2/4/2013 COMMENTS (0)

Last November we learned that Judge Richard Posner of the 7th Circuit Court of Appeals is not categorically opposed to class actions, even when the defendant claims that individual facts predominate over classwide issues. In a case called Butler v. Sears, which involved class allegations about mold-prone Whirlpool washing machines, Sears had claimed Whirlpool modified the design on various washing machine models, so owners' experiences varied too widely to permit the suit to proceed as a class action. But Posner's succinct, tightly reasoned opinion concluded that the key question is efficiency. "Is it more efficient, in terms both of economy of judicial resources and of the expense of litigation to the parties, to decide some issues on a class basis or all issues in separate trials?" he wrote. In the moldy washer case, he said, it made sense to resolve whether the machines were defective in a single proceeding (or perhaps subclass proceedings) rather than to force hundreds of owners to litigate individually.

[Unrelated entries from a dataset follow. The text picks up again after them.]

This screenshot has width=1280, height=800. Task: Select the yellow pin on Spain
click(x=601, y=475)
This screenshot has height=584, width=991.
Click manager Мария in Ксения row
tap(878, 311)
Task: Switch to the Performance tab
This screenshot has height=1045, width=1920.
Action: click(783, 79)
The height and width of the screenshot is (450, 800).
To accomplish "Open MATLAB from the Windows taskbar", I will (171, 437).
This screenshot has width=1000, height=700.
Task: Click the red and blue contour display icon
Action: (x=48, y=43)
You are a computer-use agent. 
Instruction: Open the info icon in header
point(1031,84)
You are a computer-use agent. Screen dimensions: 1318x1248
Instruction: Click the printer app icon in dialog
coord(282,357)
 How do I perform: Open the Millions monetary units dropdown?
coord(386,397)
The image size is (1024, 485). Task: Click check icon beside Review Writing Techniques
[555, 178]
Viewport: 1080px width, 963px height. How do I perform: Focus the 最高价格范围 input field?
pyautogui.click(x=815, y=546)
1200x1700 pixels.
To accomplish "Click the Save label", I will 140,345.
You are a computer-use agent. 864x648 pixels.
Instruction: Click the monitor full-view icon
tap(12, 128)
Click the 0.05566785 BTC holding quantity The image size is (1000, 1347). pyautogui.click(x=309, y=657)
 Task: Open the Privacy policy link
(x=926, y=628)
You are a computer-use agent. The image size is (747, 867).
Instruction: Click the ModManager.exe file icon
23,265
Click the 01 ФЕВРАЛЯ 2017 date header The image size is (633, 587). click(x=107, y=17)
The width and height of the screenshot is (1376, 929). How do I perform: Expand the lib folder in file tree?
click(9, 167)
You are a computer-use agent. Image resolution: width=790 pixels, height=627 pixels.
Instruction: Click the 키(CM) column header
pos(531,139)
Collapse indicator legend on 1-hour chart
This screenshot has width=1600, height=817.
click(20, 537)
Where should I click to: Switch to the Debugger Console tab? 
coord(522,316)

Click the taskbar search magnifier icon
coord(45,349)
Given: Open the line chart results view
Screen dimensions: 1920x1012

On Monday we learned that Posner does not believe economic efficiency justifies every collective action. In particular, he said that a trial involving unpaid overtime claims by a small group of DirectSat employees wouldn't prove anything tangible about the damages claims of 2,341 home satellite dish repair and installation technicians. Even though DirectSat technicians are covered by wage-and-hour laws, they work on a per-job basis rather than at an hourly rate, "more like independent contractors than employees," Posner wrote. If the opt-in class proposed by three technicians and their lawyers at Axley Brynelson had sought declaratory or injunctive relief based on DirectSat's supposed practice of shortchanging workers by discouraging them from recording time spent on activities such as calling customers, Posner said, it might not have mattered that individual technicians work at varying efficiencies and put varying effort into the job.

But because the class (technically, the collective group) wanted to collect money damages, Posner wrote in a 14-page opinion, plaintiffs' lawyers would have to show some way to calculate those damages short of holding 2,341 minitrials. Their suggestion of trying the claims of 42 supposedly representative plaintiffs is no solution, the judge said on behalf of a three-judge panel that also included Judges William Bauer and Ann Williams, since they offered no evidence that the selected technicians were representative of larger subclasses.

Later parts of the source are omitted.